* **SUPPLIED TEXT**
=====

Azure Data Factory (ADF) - Issues with parsing strings in CSVs

Azure Data Factory (ADF) - Issues with parsing strings in CSVs

It’s scary how much of the world’s data lives in CSVs. Yet, as a standard, it’s problematic. So many implementations just don’t work as expected. Today, I had a client asking about why Azure Data Factory wouldn’t read a CSV that, while odd, was in a valid format.

The simplest equivalent of the file that wouldn’t load, would be one like this:

First Column,Second Column,Third Column,Fourth Column
12,Terry Johnson,Paul Johnson,031-23423
13,Mary Johnson,"Paul,Johnson",031-23423
14,Mia Johnson,"Paul ""the beast"", Johnson",031-23423
16,Cherry Johnson,Paul Johnson,031-23423

There are meant to be four columns. The source system wrapped strings in quotes only when the string contained a comma, as that was the delimiter for the file.

But the fourth line in that file would not load. ADF would split it across multiple columns. It was not interpreting the double-double-quotes.

I was puzzled at first, as the file seemed ok. If I upload that file an any of the common online CSV file validators or linters, they all said it was ok.

The client had configured the dataset as follows:

The options seemed ok to them.

Turns out the issue was with the escape character. ADF defaulted to using a backslash. For the majority of CSV files that I see, it would need to be a double-quote:

And sure enough, with that change in place, it loaded files similar to the one above without issue.

I don’t know why that’s not the default for CSV files in ADF but I do hope it helps someone else.

2023-09-12

=====

* **DATA RECORDS**
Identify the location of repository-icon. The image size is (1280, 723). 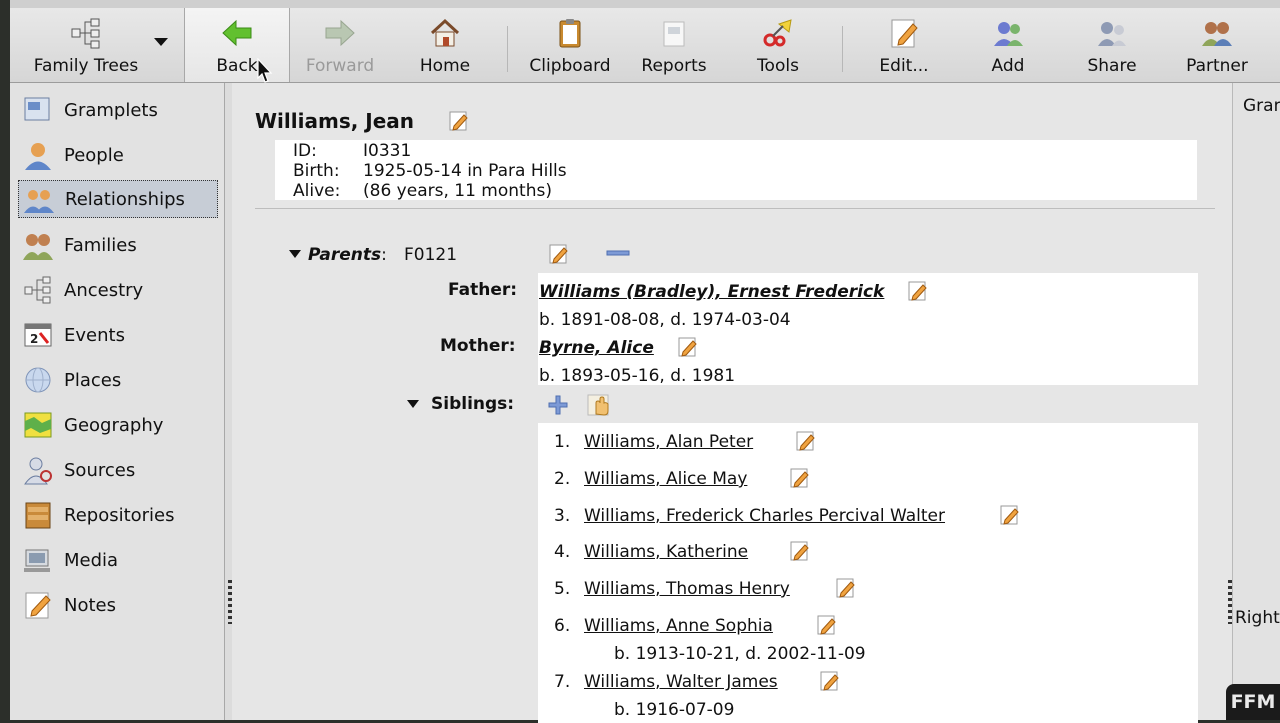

=====

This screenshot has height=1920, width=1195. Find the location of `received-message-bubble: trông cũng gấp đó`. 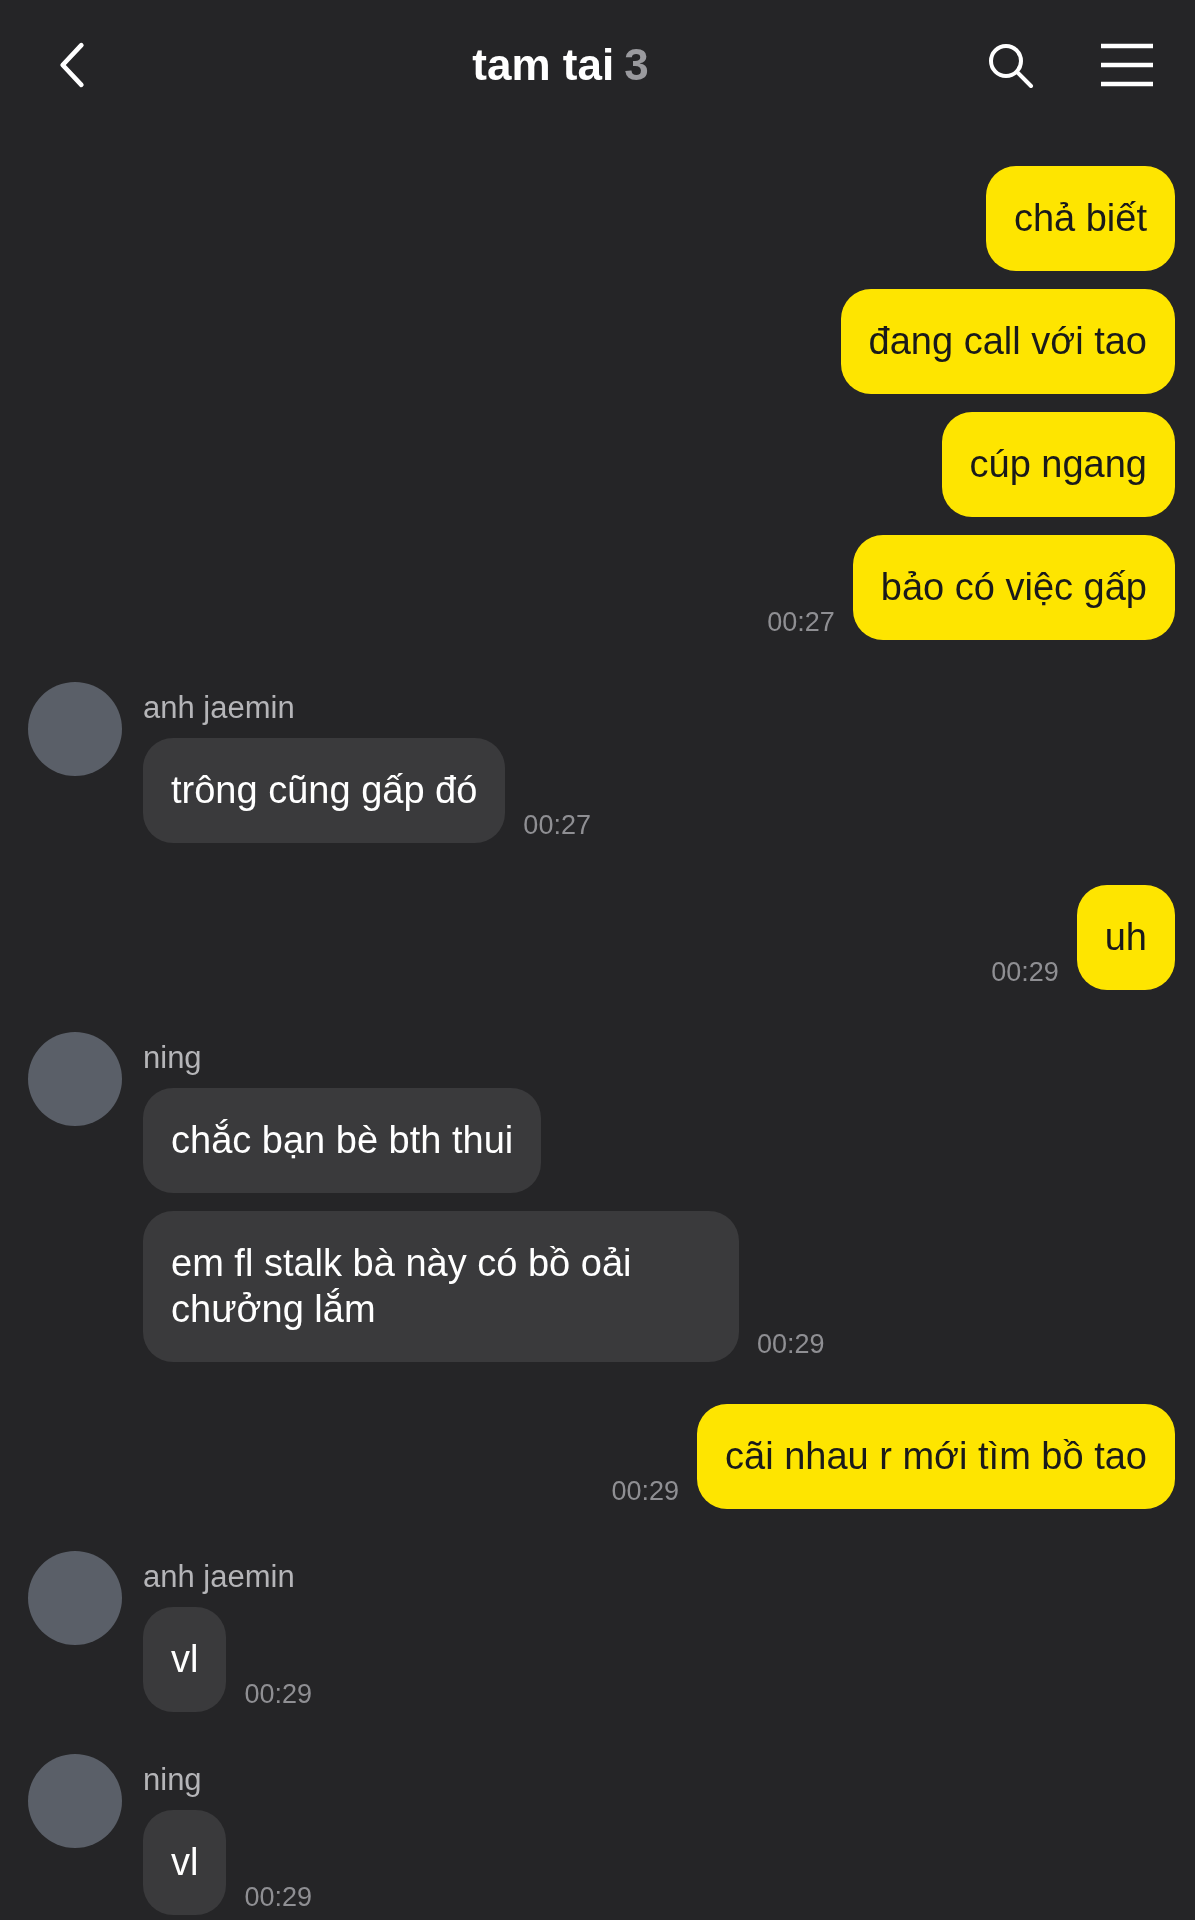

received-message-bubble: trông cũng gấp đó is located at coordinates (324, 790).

=====

* **WORK INSTRUCTION 1**
From the post on parsing CSV strings in Azure Data Factory, write out the passage from "There are meant" up to and including "above without issue.".
* **WORK INSTRUCTION 2**
According to the post on parsing CSV strings in Azure Data Factory, why did the fourth line of the sample file fail to load, and what change fixed it? Answer in one to three sentences.
* **WORK INSTRUCTION 3**
Answer these questions from the post on parsing CSV strings in Azure Data Factory:
(a) How many columns was the sample file meant to have?
(b) When did the source system wrap a string in quotes?
(c) What did the common online CSV validators and linters say about the file?

* **YOUR SOLUTION 1**
There are meant to be four columns. The source system wrapped strings in quotes only when the string contained a comma, as that was the delimiter for the file.

But the fourth line in that file would not load. ADF would split it across multiple columns. It was not interpreting the double-double-quotes.

I was puzzled at first, as the file seemed ok. If I upload that file an any of the common online CSV file validators or linters, they all said it was ok.

The client had configured the dataset as follows:

The options seemed ok to them.

Turns out the issue was with the escape character. ADF defaulted to using a backslash. For the majority of CSV files that I see, it would need to be a double-quote:

And sure enough, with that change in place, it loaded files similar to the one above without issue.

* **YOUR SOLUTION 2**
ADF's escape character defaulted to a backslash, so it didn't interpret the double-double-quotes in that line and split it across multiple columns. Changing the escape character to a double-quote let files like the sample load without issue.

* **YOUR SOLUTION 3**
(a) Four.
(b) Only when the string contained a comma, since the comma was the file's delimiter.
(c) They all said it was ok.